- Born: December 10, 1935 Providenciales, Turks and Caicos Islands
- Died: August 2, 1987 (aged 51) Atlantic Ocean
- Occupation: Politician
- Known for: Member of the Turks and Caicos Ministerial Government Disappearance and presumed death

= Clement Howell =

Politician from the Turks and Caicos Islands

Clement Howell (December 10, 1935 – August 2, 1987) was a politician from the Turks and Caicos Islands. He served on a four-member interim advisory council beginning in July 1986, after two previous chief ministers were forced to resign and the ministerial government in the territory was suspended.

The Ministerial government resumed after elections were held in early 1988.

==Early life==
Clement Howell was born on 10 December 1935 in Blue Hills, Providenciales, Turks and Caicos Islands to Edgar Cornelius Howell and Christiana Howell née Rigby. He was the last of six children who lived to see their adulthood.

Clement attended the Blue Hills All Age school (now the Oseta Jolly Primary) and later went on to the Turks and Caicos High School on Grand Turk (now the HJ Robinson High School). During his young adult years, he served as secretary to the District Board for Providenciales and at one point also served as chairman of the board. These areas of service to his community placed him in good a good position to become a district constable. Also, his success at high school made him a prime candidate for a post as a teacher at the Five Cays All Age School and later at the Blue Hills All Age school, where he was once a student.

==Marriage & Family==
Howell met and married the former Ellen Amelia Jolly. She had relocated to Providenciales, when her mother, Oseta Jolly was transferred there to work as the headteacher for the Blue Hills All Age school. Their wedding took place on January 6, 1957. They had nine children.

==Life's Work==
Clement Howell played a key role in the adjudication process which took place in 1967. He assisted with surveys and registrations and helped many of the residents of Providenciales acquire proper paperwork for their estates. From 1969 to 1970 he was successful at gaining a scholarship to pursue studies at Moray House College of Education in Edinburgh, Scotland where he read for a diploma in Primary School Administration. After completing his studies, he was appointed as headteacher of the Blue Hills Primary School and continued in this post until he was transferred to the District Administration Department as District Commissioner for Providenciales in 1976. With the advent of Ministerial Government in the Turks and Caicos Islands came the demand for permanent secretaries to each of the ministries that were allowed for in the 1976 constitution. In August 1979 Clement Howell was appointed as a Permanent Secretary to the minister responsible for education, health, and welfare. In May 1980, after the death of the country's first chief minister, Howell was transferred to the post of Permanent Secretary to the country's second Chief Minister, Oswald O. Skippings. In November 1980, the People's Democratic Movement (PDM) lost their bid for reelection to the Progressive National Party (PNP) and Howell was re-appointed as headteacher of the Blue Hills Primary School by the PNP administration.

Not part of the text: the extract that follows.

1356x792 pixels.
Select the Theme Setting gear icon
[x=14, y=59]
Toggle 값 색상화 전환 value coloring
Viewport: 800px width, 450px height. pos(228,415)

In 1984 Howell resigned his post as headteacher and joined the political arena, where he announced his candidacy to become the representative for Providenciales in the Legislative Council of the Turks and Caicos Islands. After the elections of 1984, he took the oath of office as a member of the Legislative Council for Providenciales and leader of the official opposition. He held both posts until the constitution was suspended in 1986. With the new arrangements for governing the territory, in the absence of ministerial government, Howell was among those selected to serve on an advisory council to the governor. Under pressure from members of his party, Howell later resigned as a member of the advisory council and by mid-1987, he was superseded as leader of the PDM by another of the party's loyalist.

Howell's sphere of influence also spanned his work at Bethany Baptist Church, where he worshipped. He served his church as a deacon and on Providenciales, as secretary of the Providenciales Baptist Association. His work also included a stint of service as secretary and then as president of the Turks and Caicos Islands Baptist Union. He represented his church and the Baptist family of churches at several conferences, including at regional and international events.

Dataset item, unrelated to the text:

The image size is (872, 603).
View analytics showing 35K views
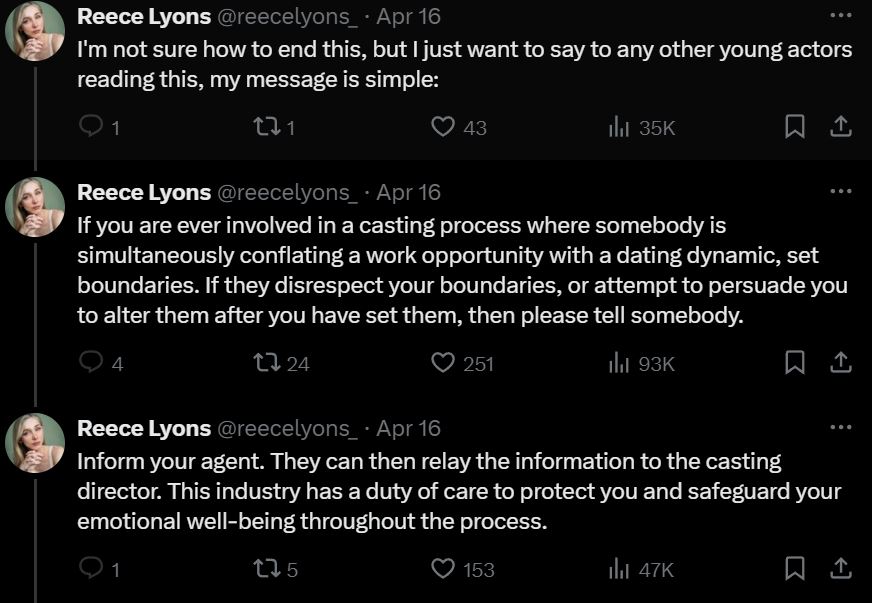pos(642,127)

He was an outstanding member of the Kiwanis Club of Providenciales and held several memberships in other clubs and service-oriented organisations. A part of his life's work was to see a high school established on Providenciales to meet the educational/social needs of the young people and to put a stop to these young people having to leave home, travelling to Grand Turk, South & North Caicos or The Bahamas for high school education. During his time as a member of the Legislative Council for Providenciales, he worked tenaciously with members of the community and together, they accomplished their goal. The Providenciales High School opened its doors in September 1987.

==Death==
Towards the end of July 1987, Howell travelled to Nassau, Bahamas to witness the wedding of one of his nephews. On Sunday, August 2, 1987, Howell, along with W. Livingston Swann - his brother-in-law, Martin Walkin, Stanley Gardiner, and pilot, Ken Gardiner, boarded a five-seater Piper Aztec with the call letters N622RH, en route for Providenciales. The plane never arrived and was presumed to have crashed into the sea, killing all on board. The US Coast Guard, BASRA and other local search operations were called off a few days later. Nothing was ever found of the aircraft or the people on board.

==Honours==
The Providenciales High School was renamed the Clement Howell High School in 1991 in recognition of the stalwart contribution Clement Howell made to the field of education in the Turks and Caicos Islands and in honour of his contribution to agitating for the building of the school.

During the PDM Convention of 2006 Mr. C. Howell was honoured for his contribution to the party and to the development of politics in the Turks and Caicos Islands.

While celebrating the 20th anniversary of the high school, the organisers unveiled a bust of Clement Howell near the entrance of the school and published a commemorative magazine featuring his life and work.